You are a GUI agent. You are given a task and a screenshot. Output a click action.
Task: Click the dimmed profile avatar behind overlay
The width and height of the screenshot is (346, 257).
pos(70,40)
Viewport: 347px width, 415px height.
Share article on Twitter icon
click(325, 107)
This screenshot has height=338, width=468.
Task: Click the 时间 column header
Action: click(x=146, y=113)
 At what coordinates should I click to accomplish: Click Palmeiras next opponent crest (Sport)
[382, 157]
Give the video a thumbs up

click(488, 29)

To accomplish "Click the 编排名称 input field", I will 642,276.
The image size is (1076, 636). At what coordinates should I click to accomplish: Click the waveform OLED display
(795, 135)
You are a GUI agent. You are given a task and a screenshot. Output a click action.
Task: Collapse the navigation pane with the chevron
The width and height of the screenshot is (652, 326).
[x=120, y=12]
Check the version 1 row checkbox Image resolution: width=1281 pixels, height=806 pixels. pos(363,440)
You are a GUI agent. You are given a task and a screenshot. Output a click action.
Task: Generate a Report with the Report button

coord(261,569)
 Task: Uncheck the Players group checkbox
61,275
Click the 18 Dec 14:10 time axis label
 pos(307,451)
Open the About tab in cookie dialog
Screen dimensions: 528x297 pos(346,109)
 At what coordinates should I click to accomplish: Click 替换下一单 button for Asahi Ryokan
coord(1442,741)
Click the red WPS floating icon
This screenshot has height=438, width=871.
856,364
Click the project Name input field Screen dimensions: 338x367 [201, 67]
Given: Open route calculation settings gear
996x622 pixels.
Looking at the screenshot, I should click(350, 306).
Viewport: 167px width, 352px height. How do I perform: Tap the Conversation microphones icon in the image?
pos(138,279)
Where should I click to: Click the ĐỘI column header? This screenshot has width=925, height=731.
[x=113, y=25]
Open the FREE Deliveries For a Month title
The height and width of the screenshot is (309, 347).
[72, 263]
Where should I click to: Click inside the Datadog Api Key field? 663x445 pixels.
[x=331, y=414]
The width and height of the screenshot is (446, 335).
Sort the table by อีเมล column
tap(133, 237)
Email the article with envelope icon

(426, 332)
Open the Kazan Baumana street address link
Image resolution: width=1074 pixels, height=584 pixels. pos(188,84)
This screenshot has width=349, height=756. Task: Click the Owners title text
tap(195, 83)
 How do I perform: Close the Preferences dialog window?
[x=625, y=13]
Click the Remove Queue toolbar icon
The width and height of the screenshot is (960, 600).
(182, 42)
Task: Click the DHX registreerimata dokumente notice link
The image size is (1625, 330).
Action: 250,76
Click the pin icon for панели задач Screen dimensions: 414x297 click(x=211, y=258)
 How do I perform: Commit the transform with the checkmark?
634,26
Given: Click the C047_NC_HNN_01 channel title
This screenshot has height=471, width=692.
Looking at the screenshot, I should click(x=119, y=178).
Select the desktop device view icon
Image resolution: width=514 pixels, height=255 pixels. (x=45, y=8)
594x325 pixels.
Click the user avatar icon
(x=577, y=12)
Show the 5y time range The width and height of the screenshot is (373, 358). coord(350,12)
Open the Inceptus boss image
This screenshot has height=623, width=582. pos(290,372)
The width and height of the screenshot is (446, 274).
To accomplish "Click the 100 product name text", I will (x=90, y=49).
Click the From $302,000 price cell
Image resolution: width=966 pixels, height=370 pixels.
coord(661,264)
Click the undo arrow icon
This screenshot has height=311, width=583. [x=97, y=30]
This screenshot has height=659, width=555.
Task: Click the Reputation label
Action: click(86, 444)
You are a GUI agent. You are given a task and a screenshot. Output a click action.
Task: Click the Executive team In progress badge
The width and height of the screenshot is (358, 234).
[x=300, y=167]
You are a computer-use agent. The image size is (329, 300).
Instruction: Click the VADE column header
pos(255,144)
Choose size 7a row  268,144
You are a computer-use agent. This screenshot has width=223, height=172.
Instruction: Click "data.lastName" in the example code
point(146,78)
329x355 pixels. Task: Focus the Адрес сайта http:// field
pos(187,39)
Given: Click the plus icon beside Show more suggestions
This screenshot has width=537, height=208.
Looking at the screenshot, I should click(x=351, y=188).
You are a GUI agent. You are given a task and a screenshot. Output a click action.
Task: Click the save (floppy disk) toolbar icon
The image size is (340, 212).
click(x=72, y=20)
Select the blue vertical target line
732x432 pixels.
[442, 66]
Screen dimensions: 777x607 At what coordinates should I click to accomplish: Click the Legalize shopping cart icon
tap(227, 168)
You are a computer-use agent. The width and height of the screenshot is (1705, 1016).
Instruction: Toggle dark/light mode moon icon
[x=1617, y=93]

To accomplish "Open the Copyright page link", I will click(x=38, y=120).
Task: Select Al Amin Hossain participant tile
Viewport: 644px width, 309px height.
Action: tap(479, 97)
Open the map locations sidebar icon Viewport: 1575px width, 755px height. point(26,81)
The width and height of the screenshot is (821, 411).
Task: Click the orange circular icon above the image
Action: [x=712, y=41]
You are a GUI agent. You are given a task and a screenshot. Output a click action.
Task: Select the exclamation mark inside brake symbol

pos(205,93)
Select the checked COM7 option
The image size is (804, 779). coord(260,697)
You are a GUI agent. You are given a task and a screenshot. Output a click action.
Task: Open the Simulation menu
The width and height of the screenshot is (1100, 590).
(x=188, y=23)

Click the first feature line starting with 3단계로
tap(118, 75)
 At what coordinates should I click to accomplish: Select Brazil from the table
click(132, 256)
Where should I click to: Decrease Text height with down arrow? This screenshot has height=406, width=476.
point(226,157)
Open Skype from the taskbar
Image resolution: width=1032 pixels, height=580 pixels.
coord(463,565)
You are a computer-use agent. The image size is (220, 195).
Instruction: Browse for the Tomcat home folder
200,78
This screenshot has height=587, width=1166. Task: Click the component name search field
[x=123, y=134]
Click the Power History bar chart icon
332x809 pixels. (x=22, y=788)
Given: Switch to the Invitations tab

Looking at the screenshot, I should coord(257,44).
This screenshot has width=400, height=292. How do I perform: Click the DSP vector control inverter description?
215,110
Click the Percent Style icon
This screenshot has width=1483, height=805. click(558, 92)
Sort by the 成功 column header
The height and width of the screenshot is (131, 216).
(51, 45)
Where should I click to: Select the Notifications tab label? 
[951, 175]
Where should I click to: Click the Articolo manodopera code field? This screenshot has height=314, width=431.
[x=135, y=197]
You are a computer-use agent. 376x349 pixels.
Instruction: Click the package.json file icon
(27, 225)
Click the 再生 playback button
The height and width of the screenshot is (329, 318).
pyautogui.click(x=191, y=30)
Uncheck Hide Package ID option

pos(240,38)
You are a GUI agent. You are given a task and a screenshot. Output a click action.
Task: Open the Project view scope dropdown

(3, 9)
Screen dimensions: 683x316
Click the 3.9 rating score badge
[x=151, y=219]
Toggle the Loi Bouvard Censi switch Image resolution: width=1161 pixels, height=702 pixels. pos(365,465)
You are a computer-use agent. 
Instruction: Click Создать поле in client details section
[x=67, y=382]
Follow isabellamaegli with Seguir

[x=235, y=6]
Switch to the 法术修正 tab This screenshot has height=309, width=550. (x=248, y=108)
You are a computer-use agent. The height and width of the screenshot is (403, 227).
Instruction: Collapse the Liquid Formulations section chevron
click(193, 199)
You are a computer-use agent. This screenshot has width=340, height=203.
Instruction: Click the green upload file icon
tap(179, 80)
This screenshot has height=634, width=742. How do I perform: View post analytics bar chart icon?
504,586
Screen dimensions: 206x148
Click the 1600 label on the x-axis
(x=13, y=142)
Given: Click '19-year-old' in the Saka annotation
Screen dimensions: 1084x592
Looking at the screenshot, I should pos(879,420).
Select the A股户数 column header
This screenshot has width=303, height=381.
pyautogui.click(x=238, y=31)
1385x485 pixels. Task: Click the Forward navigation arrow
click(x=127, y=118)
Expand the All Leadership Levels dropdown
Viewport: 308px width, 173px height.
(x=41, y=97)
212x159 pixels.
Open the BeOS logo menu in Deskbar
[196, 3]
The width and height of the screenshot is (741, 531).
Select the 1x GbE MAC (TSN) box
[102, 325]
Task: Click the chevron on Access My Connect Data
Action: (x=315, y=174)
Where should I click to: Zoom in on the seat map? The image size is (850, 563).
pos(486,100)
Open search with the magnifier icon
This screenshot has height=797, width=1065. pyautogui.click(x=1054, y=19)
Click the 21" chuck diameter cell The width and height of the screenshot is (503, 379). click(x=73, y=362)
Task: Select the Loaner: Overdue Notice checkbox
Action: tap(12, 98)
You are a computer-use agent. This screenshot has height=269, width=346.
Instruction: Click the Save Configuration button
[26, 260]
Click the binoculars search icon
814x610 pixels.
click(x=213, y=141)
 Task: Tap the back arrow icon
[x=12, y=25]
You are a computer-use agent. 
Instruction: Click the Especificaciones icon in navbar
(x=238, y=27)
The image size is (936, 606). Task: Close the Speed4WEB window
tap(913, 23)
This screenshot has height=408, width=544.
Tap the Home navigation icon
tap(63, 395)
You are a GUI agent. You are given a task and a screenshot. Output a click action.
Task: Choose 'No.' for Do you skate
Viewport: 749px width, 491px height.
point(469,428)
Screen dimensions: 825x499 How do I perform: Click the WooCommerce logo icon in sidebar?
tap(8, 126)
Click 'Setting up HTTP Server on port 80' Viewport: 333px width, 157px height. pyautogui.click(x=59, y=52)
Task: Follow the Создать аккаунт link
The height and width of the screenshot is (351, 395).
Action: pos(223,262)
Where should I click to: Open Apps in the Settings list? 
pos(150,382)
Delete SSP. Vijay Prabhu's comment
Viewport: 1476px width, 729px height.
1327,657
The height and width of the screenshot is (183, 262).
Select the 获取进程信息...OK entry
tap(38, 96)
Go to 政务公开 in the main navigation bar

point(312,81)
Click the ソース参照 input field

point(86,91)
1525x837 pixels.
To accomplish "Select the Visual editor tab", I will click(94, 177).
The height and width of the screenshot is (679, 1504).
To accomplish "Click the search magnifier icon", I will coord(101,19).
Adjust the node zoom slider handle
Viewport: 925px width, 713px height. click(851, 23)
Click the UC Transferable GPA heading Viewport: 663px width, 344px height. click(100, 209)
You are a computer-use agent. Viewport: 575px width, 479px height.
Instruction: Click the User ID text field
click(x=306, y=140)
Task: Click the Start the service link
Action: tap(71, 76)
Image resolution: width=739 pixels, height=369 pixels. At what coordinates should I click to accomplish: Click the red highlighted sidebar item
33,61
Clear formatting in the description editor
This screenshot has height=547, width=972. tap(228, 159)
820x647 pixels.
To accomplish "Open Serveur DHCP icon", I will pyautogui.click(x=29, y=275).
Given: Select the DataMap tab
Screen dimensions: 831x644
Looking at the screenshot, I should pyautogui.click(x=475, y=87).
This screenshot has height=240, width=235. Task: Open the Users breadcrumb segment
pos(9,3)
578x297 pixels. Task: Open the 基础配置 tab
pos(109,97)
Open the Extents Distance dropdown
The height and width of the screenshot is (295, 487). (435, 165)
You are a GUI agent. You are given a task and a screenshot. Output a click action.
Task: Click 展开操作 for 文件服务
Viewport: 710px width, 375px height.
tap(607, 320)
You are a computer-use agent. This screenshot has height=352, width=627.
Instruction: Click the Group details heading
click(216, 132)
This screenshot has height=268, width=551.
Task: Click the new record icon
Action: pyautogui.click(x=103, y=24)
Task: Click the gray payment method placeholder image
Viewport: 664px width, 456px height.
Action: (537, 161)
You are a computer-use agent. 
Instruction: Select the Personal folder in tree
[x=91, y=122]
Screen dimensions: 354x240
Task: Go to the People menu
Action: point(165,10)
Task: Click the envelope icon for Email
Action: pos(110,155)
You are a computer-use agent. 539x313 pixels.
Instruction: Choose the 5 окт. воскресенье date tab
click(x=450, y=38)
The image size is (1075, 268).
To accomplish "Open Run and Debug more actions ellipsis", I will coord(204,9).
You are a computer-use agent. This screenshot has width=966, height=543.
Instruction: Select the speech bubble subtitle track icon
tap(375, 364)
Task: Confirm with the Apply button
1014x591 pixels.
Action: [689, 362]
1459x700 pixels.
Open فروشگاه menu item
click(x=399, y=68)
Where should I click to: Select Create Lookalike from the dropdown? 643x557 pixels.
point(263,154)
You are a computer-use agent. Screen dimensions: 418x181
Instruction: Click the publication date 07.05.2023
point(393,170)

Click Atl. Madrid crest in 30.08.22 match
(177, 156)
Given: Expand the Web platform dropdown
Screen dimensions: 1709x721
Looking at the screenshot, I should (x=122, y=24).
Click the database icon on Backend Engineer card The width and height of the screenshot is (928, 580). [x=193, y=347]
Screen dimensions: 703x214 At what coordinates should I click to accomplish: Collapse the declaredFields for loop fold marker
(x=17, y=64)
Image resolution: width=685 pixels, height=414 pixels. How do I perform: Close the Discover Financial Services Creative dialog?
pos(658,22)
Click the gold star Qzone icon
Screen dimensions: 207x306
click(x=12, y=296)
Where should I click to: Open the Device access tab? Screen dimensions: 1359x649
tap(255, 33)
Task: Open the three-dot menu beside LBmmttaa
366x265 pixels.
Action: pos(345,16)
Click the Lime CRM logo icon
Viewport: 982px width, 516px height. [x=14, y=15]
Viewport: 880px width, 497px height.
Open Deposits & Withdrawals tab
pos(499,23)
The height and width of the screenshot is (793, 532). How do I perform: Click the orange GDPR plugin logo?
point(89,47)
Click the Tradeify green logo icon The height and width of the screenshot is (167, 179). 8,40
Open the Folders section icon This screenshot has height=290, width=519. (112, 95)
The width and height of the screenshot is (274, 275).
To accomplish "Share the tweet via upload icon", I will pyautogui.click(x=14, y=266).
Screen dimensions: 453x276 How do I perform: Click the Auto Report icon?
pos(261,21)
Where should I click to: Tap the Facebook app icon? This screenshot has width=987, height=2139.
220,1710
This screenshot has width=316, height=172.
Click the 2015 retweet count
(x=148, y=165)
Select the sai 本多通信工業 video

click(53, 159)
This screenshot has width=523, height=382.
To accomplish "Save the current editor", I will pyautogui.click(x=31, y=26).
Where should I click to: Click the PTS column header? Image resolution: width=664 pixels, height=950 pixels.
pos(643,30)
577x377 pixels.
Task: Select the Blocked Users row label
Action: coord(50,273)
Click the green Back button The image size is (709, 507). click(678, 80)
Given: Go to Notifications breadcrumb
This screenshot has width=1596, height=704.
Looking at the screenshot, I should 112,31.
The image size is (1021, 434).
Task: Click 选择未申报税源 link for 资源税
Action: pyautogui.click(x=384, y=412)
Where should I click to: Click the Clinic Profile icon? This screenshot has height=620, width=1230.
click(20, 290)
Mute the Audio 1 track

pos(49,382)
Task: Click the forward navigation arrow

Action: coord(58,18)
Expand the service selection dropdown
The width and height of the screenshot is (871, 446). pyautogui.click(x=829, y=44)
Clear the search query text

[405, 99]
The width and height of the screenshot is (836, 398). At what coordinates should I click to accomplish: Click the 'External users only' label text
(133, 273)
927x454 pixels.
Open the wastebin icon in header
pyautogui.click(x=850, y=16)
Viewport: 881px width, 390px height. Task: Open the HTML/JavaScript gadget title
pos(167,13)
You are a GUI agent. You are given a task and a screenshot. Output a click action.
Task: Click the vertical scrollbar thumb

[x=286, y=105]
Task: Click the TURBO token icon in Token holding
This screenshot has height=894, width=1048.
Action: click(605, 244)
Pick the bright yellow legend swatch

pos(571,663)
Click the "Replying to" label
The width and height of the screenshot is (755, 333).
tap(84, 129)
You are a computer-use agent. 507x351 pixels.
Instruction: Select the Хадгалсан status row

--

_TASK TO CARRY OUT:_ Copy every line from the records above that contains the word "more".

_EXPECTED ANSWER:_
Given: Click the plus icon beside Show more suggestions
To accomplish "Open Run and Debug more actions ellipsis", I will coord(204,9).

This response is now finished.